Assuming that the targeted brokers don't prevail on an initial appeal, the state could fine them $1,000 per agent and shut them down, sidelining all their sales agents until they can secure the insurance, which can take weeks.
Jose Millan, deputy secretary for enforcement at the Labor and Workforce Development Agency, said the brokers either have no workers' compensation coverage for agents or have inadequate coverage. He declined to be more specific and would not name the brokers that will receive citations soon.
It is unlikely that any capital region brokerages are large enough to rank in the top 20 statewide, as based on number of employees.
Tipped off that some real estate brokers were shirking their responsibility, state labor officials warned early last month that after June 15 they would begin issuing stop-work orders and levy fines up to $100,000 against brokers without workers' compensation insurance to cover sales agents.
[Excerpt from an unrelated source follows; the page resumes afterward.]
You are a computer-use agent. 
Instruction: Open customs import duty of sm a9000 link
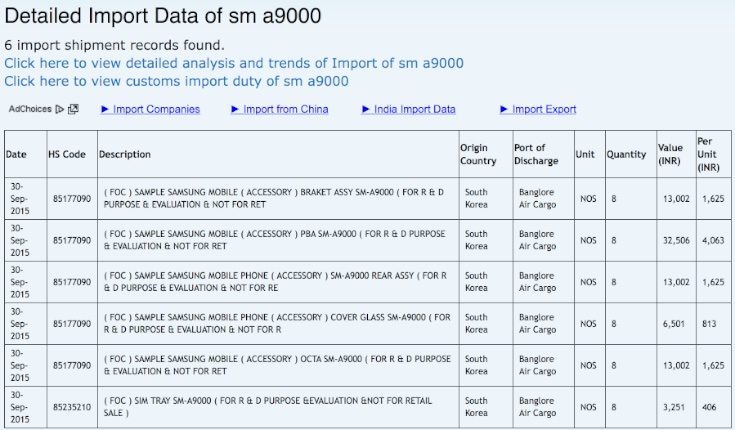pyautogui.click(x=176, y=81)
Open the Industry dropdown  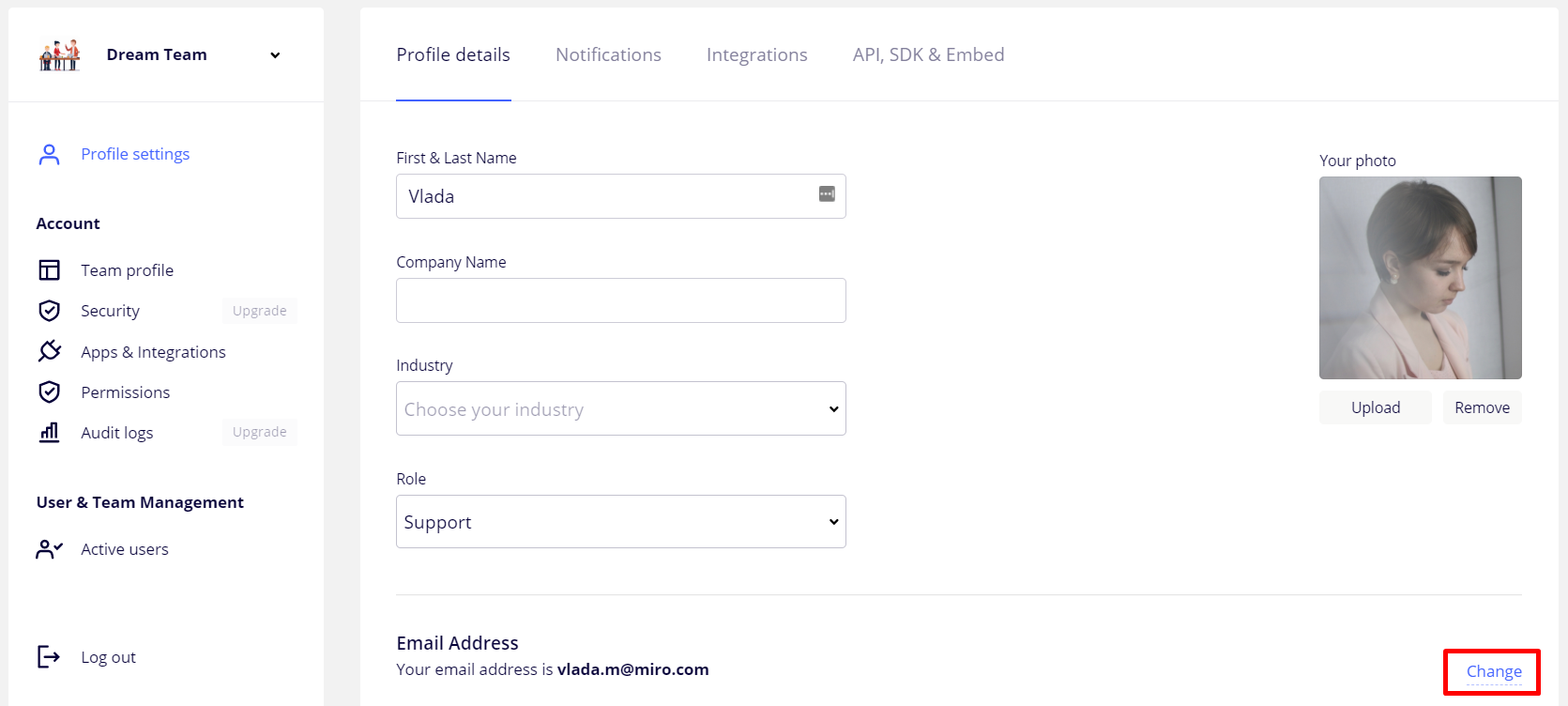tap(620, 409)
The labor agency has compared a list of state-licensed real estate brokers to one from the Workers' Compensation Insurance Rating Bureau of California to identify those who lack workers' compensation coverage or have inadequate coverage.
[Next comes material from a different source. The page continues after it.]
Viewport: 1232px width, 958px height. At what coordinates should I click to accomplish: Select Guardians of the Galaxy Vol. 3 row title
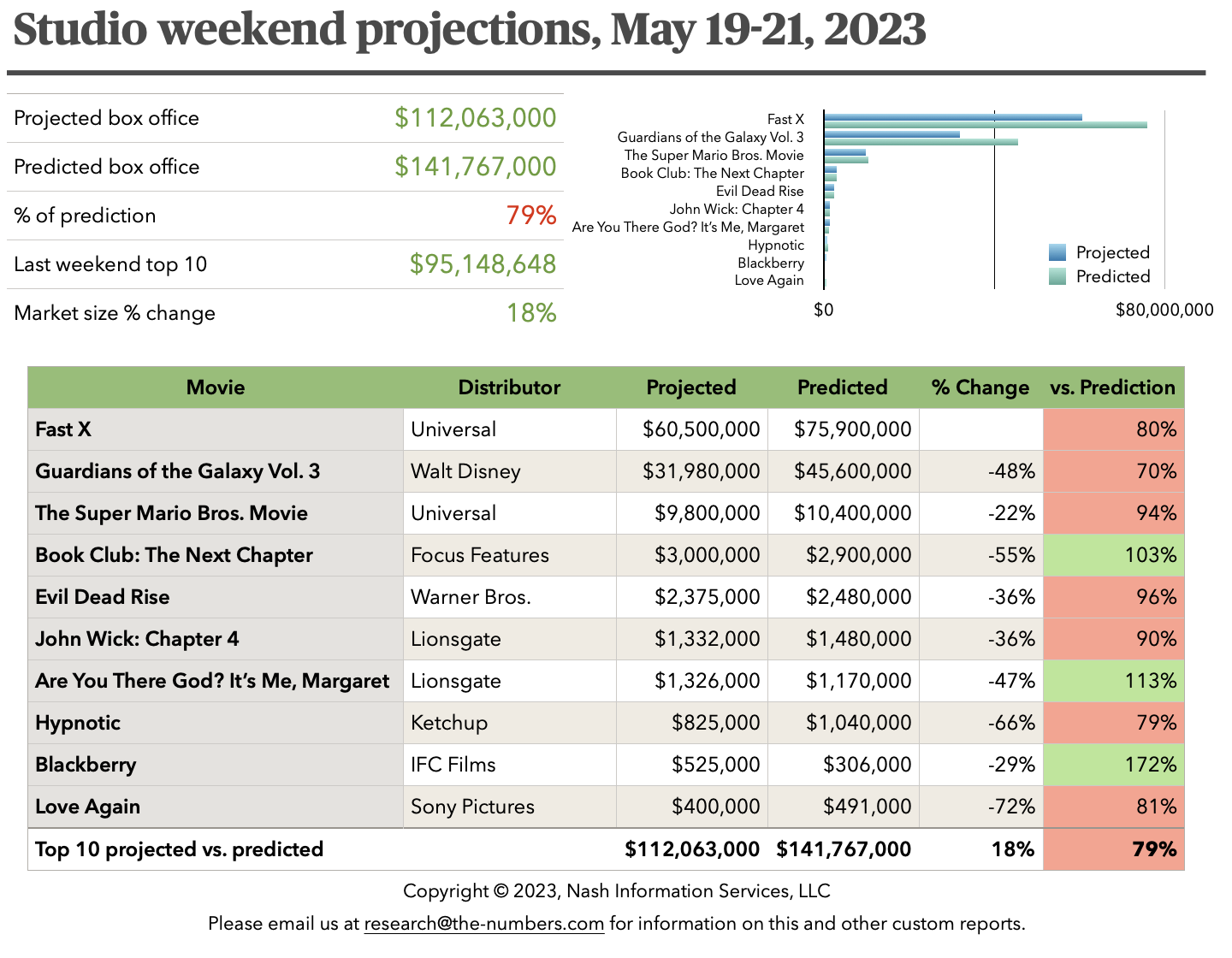pos(177,471)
"They've got to understand this is not something we can ignore. We have to enforce the law, and if they're not happy with the law, they should seek to change it," Millan said.
Brokers have 10 days to either appeal a citation to the director of the state Department of Industrial Relations or to obtain insurance, Millan said. For larger employers, the insurance can cost hundreds of thousands of dollars a year.
Any broker who doesn't prevail on appeal will be issued a stop-work order and must cease all business until the insurance is obtained, Millan said. A fine of $1,000 per agent, not to exceed $100,000 per company, is effective the day the citation is issued, he added.
The state labor agency will cite brokers with no policy, while it will be up to the state Department of Insurance to investigate cases where brokers appear to have inadequate coverage, said Millan, who referred to the latter cases as "fraud."
Though many real estate brokers consider their sales agents independent contractors, labor officials insist that state law considers agents as employees for the purpose of workers' compensation insurance.
In a recent bulletin urging its members to make sure they have workers' compensation insurance, the California Association of Realtors stated that it has "always recommended that brokers carry workers' compensation insurance even though some older (court) cases indicate that it may not be necessary under some circumstances."
Millan said his agency had planned initially to check to see whether any of the state's top 50 brokerages were operating without insurance but decided to stop at 20 because there were so many violations within that first group.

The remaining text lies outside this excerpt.